When the function diff_match_patch.prototype.patch_addContext_ adds context to a patch, it increments/decreases the index by a constant, Patch_Margin = 4. However, since JavaScript's substring function operates with UTF-16 code unit indexing, there's a chance that Patch_Margin may split a Unicode surrogate pair.
Consider the following example:
import diff_match_patch from "diff-match-patch";
console.log(
JSON.stringify(
new diff_match_patch().patch_make("🧮 **a", "🧮 **")[0].diffs[0][1],
)
);
The output is "\uddee **" (🧮 corresponds to "\ud83e\uddee").

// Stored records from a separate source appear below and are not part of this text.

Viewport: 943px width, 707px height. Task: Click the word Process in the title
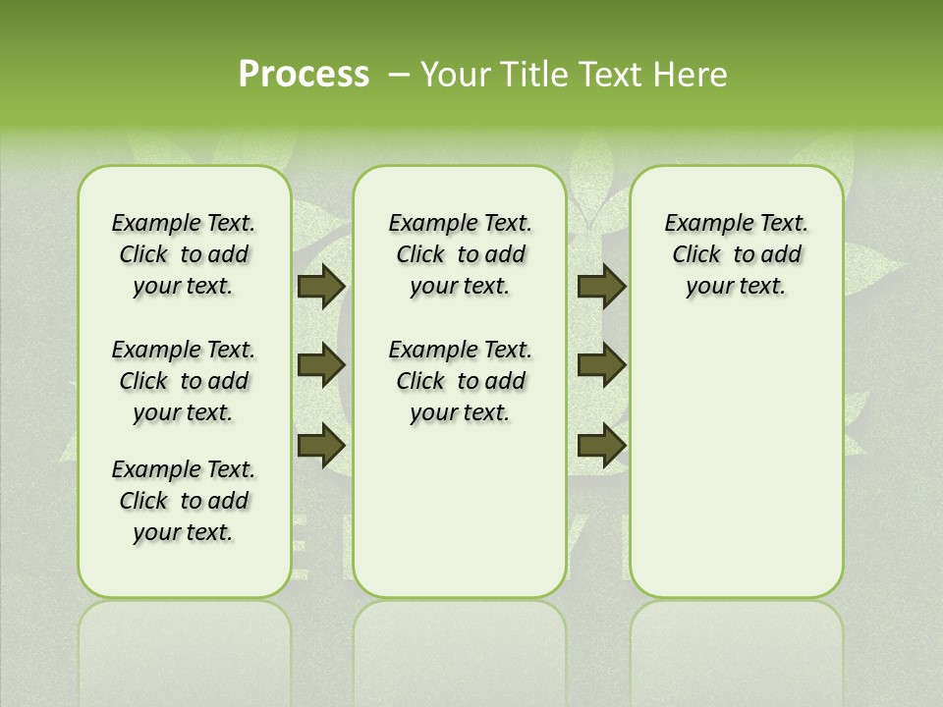304,74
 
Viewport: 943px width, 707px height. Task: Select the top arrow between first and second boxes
321,287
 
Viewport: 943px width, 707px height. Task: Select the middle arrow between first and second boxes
321,366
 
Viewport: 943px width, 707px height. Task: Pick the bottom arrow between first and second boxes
321,445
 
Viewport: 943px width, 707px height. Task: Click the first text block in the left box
184,254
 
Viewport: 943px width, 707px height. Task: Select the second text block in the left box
184,381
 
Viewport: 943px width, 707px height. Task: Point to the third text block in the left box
184,501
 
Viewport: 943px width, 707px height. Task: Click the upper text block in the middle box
460,254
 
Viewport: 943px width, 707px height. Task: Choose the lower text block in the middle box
460,381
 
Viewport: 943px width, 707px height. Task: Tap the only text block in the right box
736,254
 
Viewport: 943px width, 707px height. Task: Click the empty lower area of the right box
736,462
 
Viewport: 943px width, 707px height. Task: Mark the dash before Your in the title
400,75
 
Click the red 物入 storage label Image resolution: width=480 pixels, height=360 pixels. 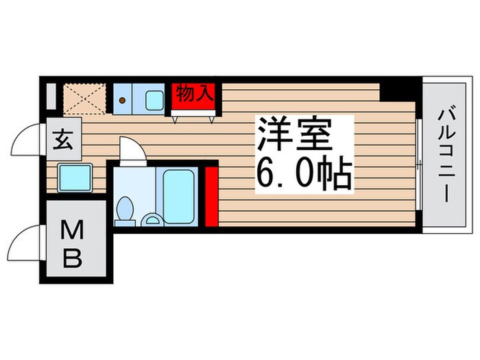point(195,95)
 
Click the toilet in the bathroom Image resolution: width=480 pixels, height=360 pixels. point(125,211)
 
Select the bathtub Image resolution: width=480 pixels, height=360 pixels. point(180,194)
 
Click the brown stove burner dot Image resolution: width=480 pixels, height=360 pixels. point(123,100)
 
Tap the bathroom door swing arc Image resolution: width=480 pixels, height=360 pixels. point(131,149)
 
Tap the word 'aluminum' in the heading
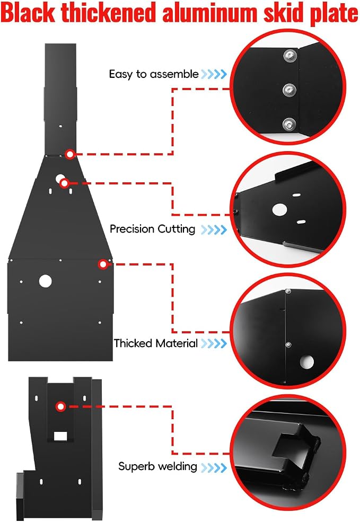coord(210,13)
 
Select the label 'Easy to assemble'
coord(154,74)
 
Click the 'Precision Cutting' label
coord(153,229)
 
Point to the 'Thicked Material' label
coord(156,343)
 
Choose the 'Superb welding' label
coord(157,466)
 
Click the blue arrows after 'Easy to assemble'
coord(214,74)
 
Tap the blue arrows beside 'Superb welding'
coord(214,467)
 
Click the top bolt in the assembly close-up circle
coord(290,55)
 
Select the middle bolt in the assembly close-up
coord(289,90)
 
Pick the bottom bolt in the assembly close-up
coord(289,125)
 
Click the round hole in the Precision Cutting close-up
coord(279,209)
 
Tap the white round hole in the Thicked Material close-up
coord(306,362)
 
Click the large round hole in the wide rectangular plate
coord(45,281)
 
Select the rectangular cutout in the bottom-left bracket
coord(60,436)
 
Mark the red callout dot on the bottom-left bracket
coord(60,406)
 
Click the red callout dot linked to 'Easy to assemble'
coord(70,154)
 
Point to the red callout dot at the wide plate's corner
coord(103,264)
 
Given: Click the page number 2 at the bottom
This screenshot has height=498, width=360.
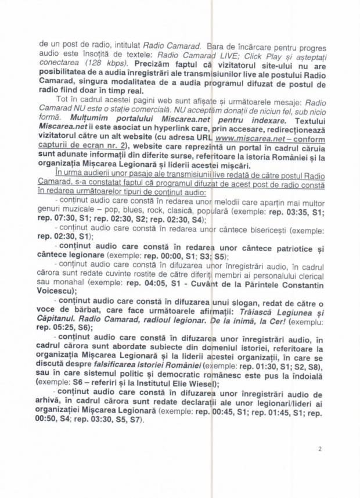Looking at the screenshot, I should tap(319, 449).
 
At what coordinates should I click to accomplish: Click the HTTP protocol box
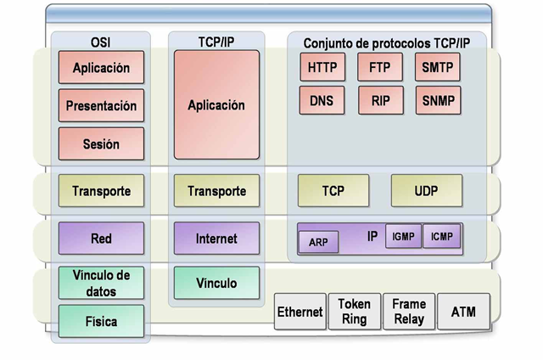pos(323,67)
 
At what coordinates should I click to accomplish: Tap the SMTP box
pos(438,67)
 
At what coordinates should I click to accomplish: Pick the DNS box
pos(323,101)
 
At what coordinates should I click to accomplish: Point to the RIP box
pos(380,101)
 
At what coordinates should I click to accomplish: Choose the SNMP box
pos(438,101)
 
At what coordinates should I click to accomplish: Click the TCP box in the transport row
pos(333,191)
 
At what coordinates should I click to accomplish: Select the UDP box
pos(427,191)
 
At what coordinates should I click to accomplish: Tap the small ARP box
pos(318,242)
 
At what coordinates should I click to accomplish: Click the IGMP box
pos(403,237)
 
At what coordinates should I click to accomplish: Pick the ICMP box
pos(441,237)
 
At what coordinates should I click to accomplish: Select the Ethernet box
pos(300,312)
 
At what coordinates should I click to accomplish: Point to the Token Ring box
pos(355,311)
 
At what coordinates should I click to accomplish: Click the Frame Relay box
pos(409,311)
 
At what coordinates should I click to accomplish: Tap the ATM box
pos(464,312)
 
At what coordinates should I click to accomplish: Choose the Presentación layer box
pos(101,107)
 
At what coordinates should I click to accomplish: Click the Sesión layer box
pos(101,144)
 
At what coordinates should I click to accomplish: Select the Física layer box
pos(101,322)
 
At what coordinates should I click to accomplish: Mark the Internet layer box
pos(216,239)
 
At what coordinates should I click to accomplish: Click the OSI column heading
pos(101,41)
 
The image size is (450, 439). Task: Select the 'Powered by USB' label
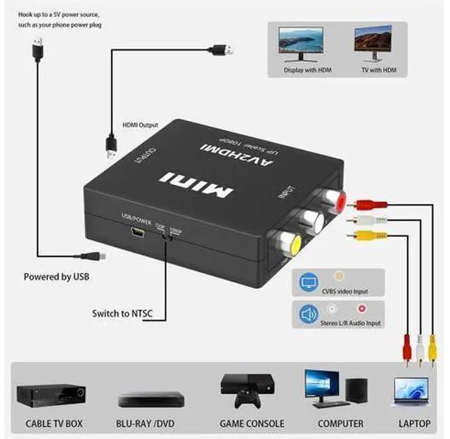pos(56,276)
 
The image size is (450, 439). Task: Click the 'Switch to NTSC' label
pos(124,313)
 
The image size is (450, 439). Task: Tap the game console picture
pos(244,391)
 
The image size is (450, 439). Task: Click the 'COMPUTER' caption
pos(340,424)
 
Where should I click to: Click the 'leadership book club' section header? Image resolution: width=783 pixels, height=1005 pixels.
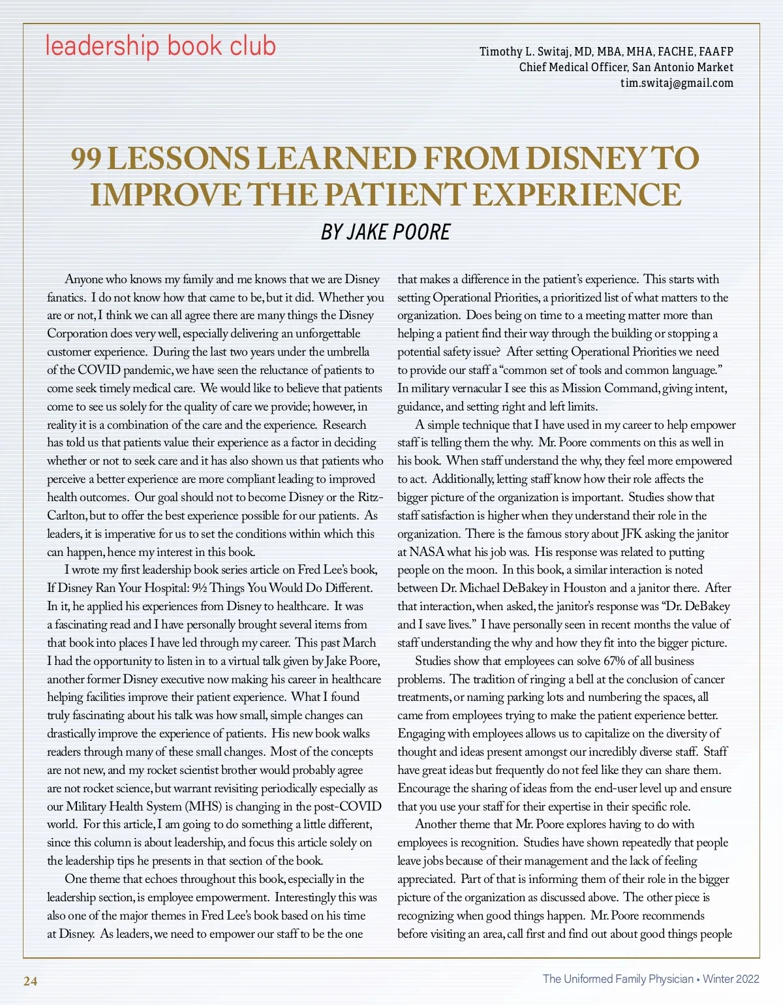(x=161, y=46)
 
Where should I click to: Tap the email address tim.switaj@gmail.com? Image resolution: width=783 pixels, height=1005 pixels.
(x=677, y=83)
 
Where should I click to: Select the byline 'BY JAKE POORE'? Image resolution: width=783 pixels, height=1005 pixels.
(x=386, y=232)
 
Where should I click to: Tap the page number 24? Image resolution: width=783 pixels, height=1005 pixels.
(x=30, y=981)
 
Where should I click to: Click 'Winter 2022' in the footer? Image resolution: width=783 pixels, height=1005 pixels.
(x=731, y=979)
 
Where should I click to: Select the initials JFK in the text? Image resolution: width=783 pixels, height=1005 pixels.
(x=632, y=534)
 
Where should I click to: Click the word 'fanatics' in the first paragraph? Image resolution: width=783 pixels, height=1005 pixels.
(x=67, y=298)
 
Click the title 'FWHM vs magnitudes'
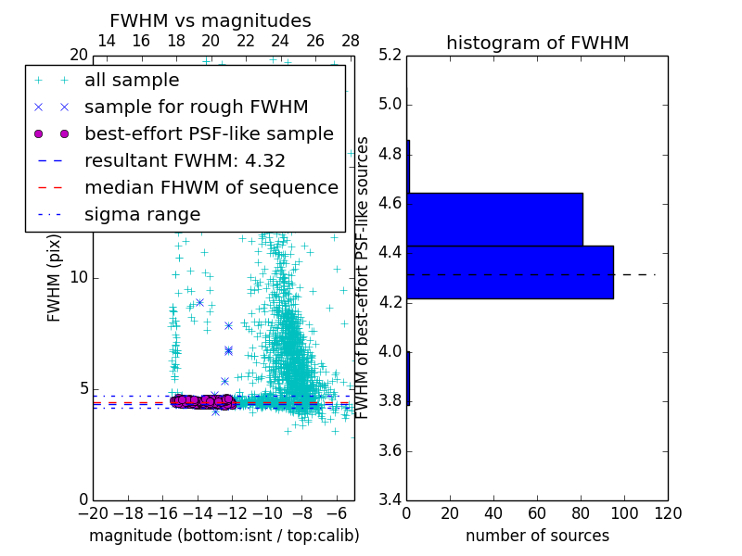[211, 20]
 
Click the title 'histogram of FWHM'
[537, 43]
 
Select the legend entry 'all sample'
[132, 81]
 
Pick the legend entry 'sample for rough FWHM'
[196, 107]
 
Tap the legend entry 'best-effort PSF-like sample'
[209, 133]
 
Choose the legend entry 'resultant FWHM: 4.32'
[185, 160]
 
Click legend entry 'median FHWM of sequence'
[211, 187]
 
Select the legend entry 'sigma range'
[142, 214]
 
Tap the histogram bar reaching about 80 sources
[495, 219]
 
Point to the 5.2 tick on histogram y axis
[390, 55]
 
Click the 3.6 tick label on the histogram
[390, 451]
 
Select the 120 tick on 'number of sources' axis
[667, 512]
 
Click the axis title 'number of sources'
[537, 536]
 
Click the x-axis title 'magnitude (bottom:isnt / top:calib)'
[224, 536]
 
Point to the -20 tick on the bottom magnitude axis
[93, 512]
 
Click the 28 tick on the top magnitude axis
[351, 41]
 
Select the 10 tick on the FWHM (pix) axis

If you attempt to use diff_match_patch.patch_obj.prototype.toString on this patch, it leads to a crash. encodeURI will throw a URIError if URI contains a lone surrogate.
import diff_match_patch from "diff-match-patch";
const diff = new diff_match_patch();
console.log(
JSON.stringify(
diff.patch_toText(diff.patch_make("🧮 **a", "🧮 **")) // URIError: URI malformed
)
);
A straightforward solution might involve adding a verification step after applying Patch_Margin to ensure the indices remain valid. I can start a PR, but I've noticed that Patch_Margin is used in many places, and I'm unsure about the best way to make changes.